Paint Prep revisited

-

MoparGirl

Well-Known Member
Joined
Jun 22, 2006
Messages
177
Reaction score
0
Location
SE USA
Hey All,
I've been prepping smaller body parts for paint and have run into a couple of different opinions on what I should be doing so I wanted to run them by you experienced folks.

We're down to bare metal on all body parts, so assume we are beginning there.

I've been using AutoBody Master Epoxy Primer as the first step over the bare metal. Reducing it 4:1 and catalyst 4:1. It's spraying great with no drips, runs etc., although that will be sanded over anyway.

Now depending on what paint I want to buy, PPG/Dupont/Nason there are different products from that point to choose.

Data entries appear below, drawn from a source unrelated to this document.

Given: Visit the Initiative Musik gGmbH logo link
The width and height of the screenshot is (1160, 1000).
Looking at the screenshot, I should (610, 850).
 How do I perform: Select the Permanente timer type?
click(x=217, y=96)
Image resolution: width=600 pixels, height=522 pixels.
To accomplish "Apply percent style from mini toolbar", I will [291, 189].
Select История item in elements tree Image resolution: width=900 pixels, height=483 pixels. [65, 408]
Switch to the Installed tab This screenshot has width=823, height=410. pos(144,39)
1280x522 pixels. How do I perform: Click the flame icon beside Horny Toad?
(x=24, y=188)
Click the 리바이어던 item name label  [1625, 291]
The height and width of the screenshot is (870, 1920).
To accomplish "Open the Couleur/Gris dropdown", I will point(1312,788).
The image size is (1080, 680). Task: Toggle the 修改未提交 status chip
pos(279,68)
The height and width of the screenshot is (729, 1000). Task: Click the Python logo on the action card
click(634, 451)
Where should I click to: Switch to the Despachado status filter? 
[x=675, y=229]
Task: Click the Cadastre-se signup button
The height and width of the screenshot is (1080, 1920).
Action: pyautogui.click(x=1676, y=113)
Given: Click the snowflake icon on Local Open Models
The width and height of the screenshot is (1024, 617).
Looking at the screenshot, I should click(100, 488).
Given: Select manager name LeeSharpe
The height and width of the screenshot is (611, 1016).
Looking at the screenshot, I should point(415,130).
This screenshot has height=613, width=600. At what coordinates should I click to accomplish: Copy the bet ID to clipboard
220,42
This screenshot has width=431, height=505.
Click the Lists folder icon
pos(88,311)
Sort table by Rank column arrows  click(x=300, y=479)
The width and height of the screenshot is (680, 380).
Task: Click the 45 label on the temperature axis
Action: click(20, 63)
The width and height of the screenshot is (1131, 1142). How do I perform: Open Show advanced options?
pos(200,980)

If I go with PPG paint the "paint store guru" says I need to use PPG Epoxy Primer, PPG hardener, PPG Basecoat & PPG Reducer, & PPG Clear, etc. Basically I need to stay in the PPG Products for everything. That's okay, but I'm confused on the Primer/Surfacer portion of the program. The product number he gave for the Epoxy is the same as the number for the Primer/Surfacer. So am I not just using the same stuff, but maybe a different mix ratio for a seal coat? And if that's the case, why can't I continue to use the AutoBody Master Epoxy with a different mix ratio? I know you generally want to stay in the same product line in case of paint failure...you know who/what to blame for the mess. However, PPG is expensive stuff.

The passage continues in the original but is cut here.